Minutes IETF121: rtgwg: Tue 09:30
minutes-121-rtgwg-202411050930-00

Meeting Minutes Routing Area Working Group (rtgwg) WG
Date and time 2024-11-05 09:30
Title Minutes IETF121: rtgwg: Tue 09:30
State Active
Other versions markdown
Last updated 2024-11-12

minutes-121-rtgwg-202411050930-00

IETF 121 RTGWG Meeting Minutes

Chairs:
Jeff Tantsura (jefftant.ietf@gmail.com)
Yingzhen Qu (yingzhen.ietf@gmail.com)

WG Page: https://datatracker.ietf.org/group/rtgwg/about/
Materials: https://datatracker.ietf.org/meeting/121/session/rtgwg

##

9:30-11:30 - Tuesday Session I, Nov 5th, 2024

=========================================================

  1. 9:30
    Meeting Administrivia and WG Update
    RTGWG Charter Update
    Chairs (15 mins)
  • No comment.
  1. 9:45
    TI-LFA, BGP-PIC and SR ULoop
    https://datatracker.ietf.org/doc/draft-ietf-rtgwg-segment-routing-ti-lfa/

    https://datatracker.ietf.org/doc/draft-ietf-rtgwg-bgp-pic/
    https://datatracker.ietf.org/doc/draft-bashandy-rtgwg-segment-routing-uloop/

    Ahmed Bashandy (15 mins)

[draft-ietf-rtgwg-segment-routing-ti-lfa]

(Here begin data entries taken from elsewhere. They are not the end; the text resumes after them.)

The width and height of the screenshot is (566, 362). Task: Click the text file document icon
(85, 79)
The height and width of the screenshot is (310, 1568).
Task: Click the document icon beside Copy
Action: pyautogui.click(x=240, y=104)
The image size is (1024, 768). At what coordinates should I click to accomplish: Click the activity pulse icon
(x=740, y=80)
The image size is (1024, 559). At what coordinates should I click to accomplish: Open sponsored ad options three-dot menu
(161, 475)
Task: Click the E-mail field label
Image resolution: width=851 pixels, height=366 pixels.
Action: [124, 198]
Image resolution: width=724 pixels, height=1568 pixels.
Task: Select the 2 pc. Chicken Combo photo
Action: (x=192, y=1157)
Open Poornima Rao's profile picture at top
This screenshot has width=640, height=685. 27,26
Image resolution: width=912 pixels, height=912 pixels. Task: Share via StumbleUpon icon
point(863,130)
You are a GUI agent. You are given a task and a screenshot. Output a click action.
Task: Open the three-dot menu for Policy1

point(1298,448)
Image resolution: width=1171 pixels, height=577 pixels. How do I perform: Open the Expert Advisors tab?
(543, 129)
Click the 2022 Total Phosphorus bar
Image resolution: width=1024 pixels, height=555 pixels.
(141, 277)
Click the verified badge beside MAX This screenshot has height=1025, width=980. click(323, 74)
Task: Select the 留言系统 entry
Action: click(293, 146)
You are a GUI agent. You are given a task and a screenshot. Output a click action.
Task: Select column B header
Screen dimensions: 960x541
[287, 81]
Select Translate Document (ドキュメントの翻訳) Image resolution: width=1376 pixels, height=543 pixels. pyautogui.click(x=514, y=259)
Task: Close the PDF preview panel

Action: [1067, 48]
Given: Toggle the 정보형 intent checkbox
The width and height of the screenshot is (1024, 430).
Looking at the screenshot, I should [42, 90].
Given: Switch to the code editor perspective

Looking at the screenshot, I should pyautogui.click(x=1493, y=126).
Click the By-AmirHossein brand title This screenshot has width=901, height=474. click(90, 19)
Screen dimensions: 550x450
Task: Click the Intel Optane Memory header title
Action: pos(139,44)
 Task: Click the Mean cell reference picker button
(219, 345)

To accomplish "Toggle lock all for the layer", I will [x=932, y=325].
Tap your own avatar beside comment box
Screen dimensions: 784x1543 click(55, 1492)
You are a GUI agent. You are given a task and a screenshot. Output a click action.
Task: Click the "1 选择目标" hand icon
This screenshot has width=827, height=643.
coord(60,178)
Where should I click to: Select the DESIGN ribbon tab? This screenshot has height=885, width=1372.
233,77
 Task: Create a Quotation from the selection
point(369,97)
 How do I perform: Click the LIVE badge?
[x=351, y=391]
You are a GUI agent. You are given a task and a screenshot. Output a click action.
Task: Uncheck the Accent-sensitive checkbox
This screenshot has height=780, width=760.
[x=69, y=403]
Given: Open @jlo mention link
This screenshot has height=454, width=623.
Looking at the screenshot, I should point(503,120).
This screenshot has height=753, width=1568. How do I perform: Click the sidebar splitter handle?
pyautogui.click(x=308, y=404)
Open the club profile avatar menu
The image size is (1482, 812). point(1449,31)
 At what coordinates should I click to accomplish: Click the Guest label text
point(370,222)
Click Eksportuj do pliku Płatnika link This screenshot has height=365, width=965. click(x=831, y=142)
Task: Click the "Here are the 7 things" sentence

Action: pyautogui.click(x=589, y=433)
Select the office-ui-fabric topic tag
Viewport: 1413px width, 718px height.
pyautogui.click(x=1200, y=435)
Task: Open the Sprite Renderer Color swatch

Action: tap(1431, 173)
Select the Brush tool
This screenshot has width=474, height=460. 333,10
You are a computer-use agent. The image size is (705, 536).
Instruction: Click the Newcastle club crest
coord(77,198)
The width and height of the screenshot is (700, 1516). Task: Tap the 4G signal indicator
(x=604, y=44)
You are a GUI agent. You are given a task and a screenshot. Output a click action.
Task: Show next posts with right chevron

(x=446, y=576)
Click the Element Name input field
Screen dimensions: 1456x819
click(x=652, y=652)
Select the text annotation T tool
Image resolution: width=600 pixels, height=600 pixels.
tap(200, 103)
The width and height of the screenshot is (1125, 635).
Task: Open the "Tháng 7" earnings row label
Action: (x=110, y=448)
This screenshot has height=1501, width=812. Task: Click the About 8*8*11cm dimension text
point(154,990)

  • Jim Guichard: it is not clear. John has a point. We need to have a
    phone offline with John to clear some confusions. The confusion is
    about whether something (related to the word "key") is mandatory or
    not. It might be clear to the author who has worked on the document
    for a long time, but new readers can be confused.
  • Ahmed: do you have exact suggestions on the changes?
  • Stewart: when it was presented, it was stressed the repair path
    should be on post convergence path. If this changed, you need to let
    the WG aware of why Key is changed. it should be documented.
  • Ahmed: it says its important, but you don't have to follow it.
  • Stewart: the thesis said it was important. You need to explain why
    the fundamental of the design changed.
  • Ahmed: some platforms couldn't do it, I thought it was obvious.
  • Stewart: we need to have a longer conversation.
  • Ahmed: ok, I'm available.
  • Sasha: Agreed with Stewart. lots of history behind the changes.
  • Jeff: do you feel we need another discussion?
  • Ahmed: The original idea was to use the post convergence path. This
    has been dropped and changed from MUST to SHOULD. I am open to
    either way, moved back to mandatory, or why it's not mandatory. I
    understand Stewart and Sasha's comments.
  • Jeff: it is clear that WG has feedback, please address them.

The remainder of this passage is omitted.